When Does Autumn Begin?
UPDATED September 16, 2014
By WeatherBug Chief Meteorologist, Mark Hoekzema
Most people consider the first day of autumn to be the Autumnal Equinox, which this year is September 22. This is because, astronomically, the sun will be directly overhead of the Equator as the Earth`s tilt begins to point the northern hemisphere away from the sun.

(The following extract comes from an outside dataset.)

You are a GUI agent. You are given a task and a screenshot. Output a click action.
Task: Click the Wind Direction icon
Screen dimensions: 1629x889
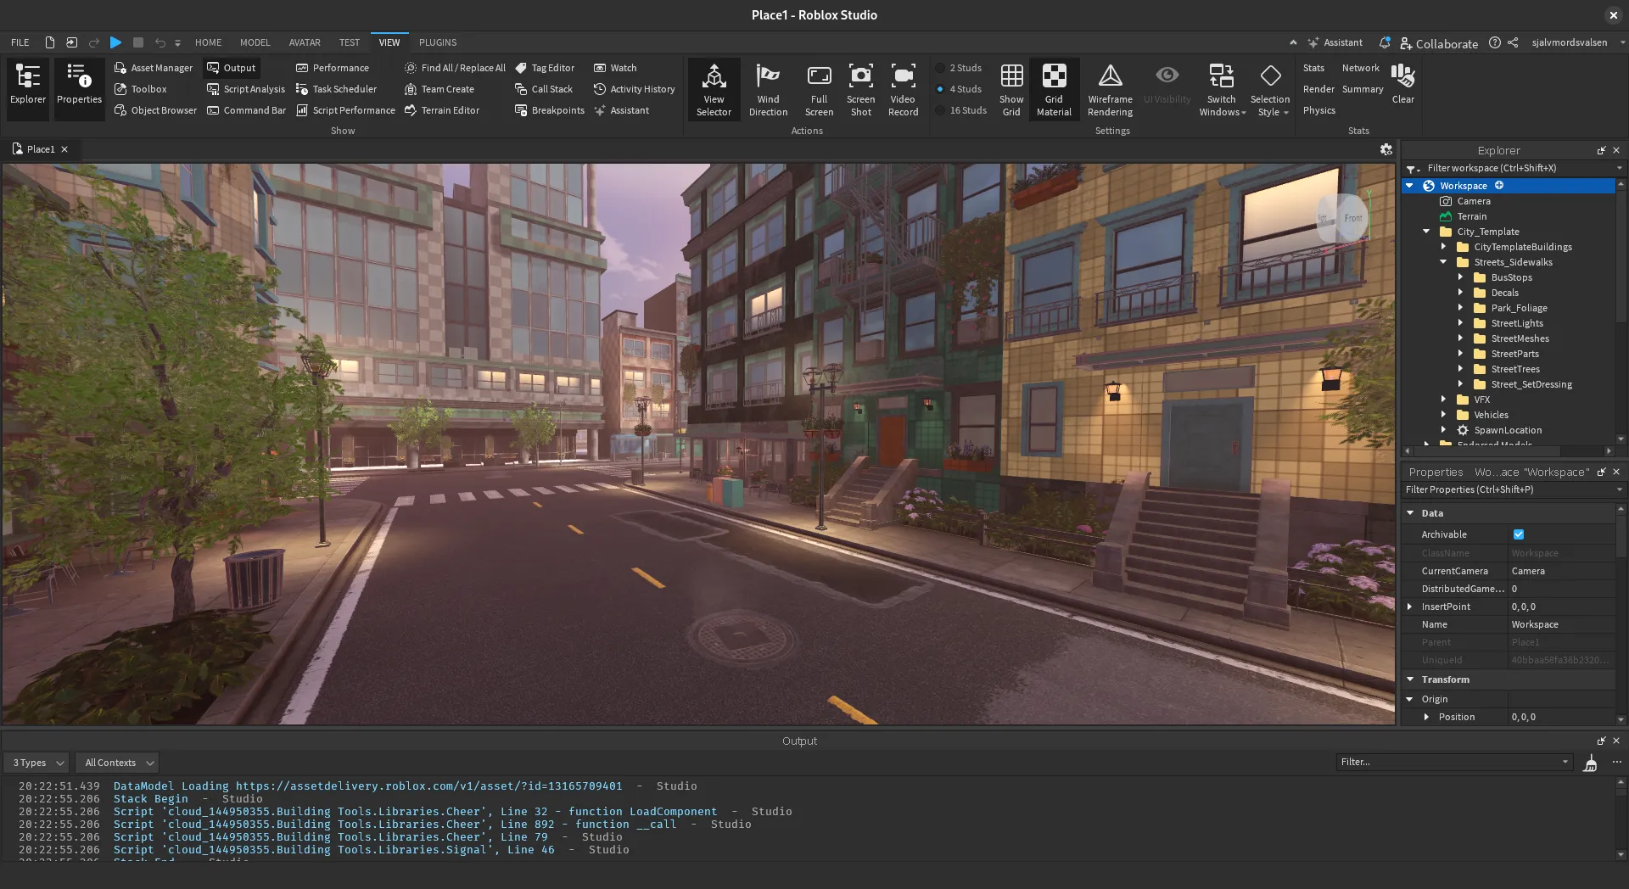coord(768,77)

As the earth revolves around the sun, at different times of the year the sun will be situated directly overhead at mid-day within the tropics. The Autumnal Equinox is the day the sun is again highest in the sky at noon over the equator as the apex progresses south. The day the sun is straight up at noon over the Tropic of Cancer and Capricorn (23.5 degrees North and South latitude) are the summer and winter solstices, respectively.
Many refer to Astronomical Autumn on September 22 as the first "official" day of autumn. Most meteorologists will argue that autumn has been well under way by then and they have been enjoying several weeks -- if not longer -- of "fall" already.
Meteorologists observe seasons over different time periods. Meteorological fall in the northern hemisphere`s temperature zones begins on September 1, winter begins December 1, spring begins on March 1 and summer begins June 1.
There are a couple of very important reasons why this is the case. The most important is for climate record-keeping. Climatologists require set time periods to calculate averages and do year-to-year and decade-to-decade seasonal comparisons. Astronomical dates will fall on different days depending on the year and keeping seasonal climate records based on those dates would be confusing and inaccurate.
A second reason is that weather-wise, it makes more sense around the globe. In autumn, the heat of summer is waning in September just as cold, freezing temperatures become more common by December 1.